京东零售流量数仓架构
流量简介
京东零售通过多种渠道收集用户行为数据,包括微信、手Q、小程序、iOS/Android H5、智能设备、PC设备及H5页面等。这些数据涵盖了用户的浏览、点击、加购、订单等多种行为。
数据处理架构
京东零售的数据处理架构分为六个层次:
- 数据缓冲层 (BDM):保存源业务系统的快照数据。
- 贴源数据层 (FDM):保存源业务系统的原始数据快照。
- 基础数据层 (GDM):进行数据清洗与整合,实现数据标准化。
- 公共数据层 (ADM):提供统一维度和指标的聚合数据,支持各业务方的数据共享。

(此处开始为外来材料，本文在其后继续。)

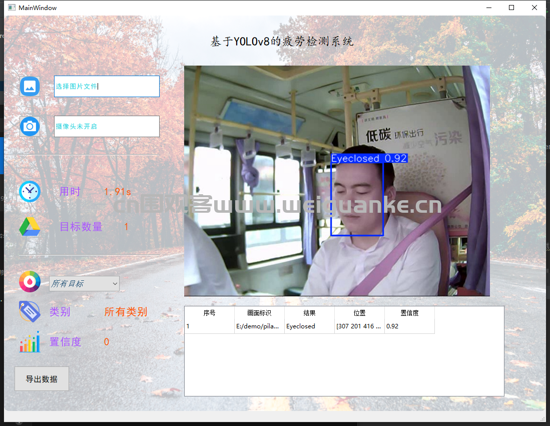Click the 摄像头未开启 text field
This screenshot has height=426, width=550.
point(107,126)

- 应用数据层 (APP):根据不同业务需求构建展示层数据。
- 维度层 (DIM):定义具体的分析角度和属性,确保数据的一致性。
离线数仓架构
离线数仓架构包括:
- 基础数据:如基础浏览日志、基础点击日志、访客明细等。
- 公共数据:提供统一维度和指标的聚合数据。
- OLAP数据接入:支持数据查询和分析。
- 实验/分析应用数据:提供多维分析和查询能力。
实时数仓架构
实时数仓架构包括:
- Flink计算:用于实时指标计算。
- 原始数据:从数据库binlog中获取原始日志。
- 应用消息队列:用于数据传输。
- HBase:用于存储OLAP数据。
- 商品信息缓存:用于提高数据访问速度。
京东零售场景数据处理实践
流量挑战
主要挑战包括:
- 数据爆炸式增长:服务器资源开销增加。
- 业务复杂度高:全渠道、多业态带来数据灵活性和扩展性挑战。
- 时效要求高:高时效性的需求导致计算资源紧张。
- 数据处理效率低:复杂业务场景导致数据建设效率低下。
海量数据更新实践
- 刷岗:将历史事实数据按最新维度信息回刷。
- 数据倾斜:数据分布不均导致的任务执行效率差。
数据倾斜治理方案
- 数据湖+OLAP流量刷岗:利用Iceberg特性进行增量数据导入和更新删除。
- 实时数据落地:使用DTS进行实时数据落地,并通过3倍标准差检测异常值。
- 热点key范围圈定:基于特定指标进行异常值检测,并对热key进行聚合。
数据处理架构未来探索
未来探索方向
- 流批一体:通过FlinkSQL和数据湖存储实现流批统一处理,减少开发和维护成本。
- Kappa架构:优化数据处理流程,减少运维成本和数据一致性问题。
以上总结了京东零售在数据处理方面的架构设计和实践,旨在提高数据处理的效率和准确性。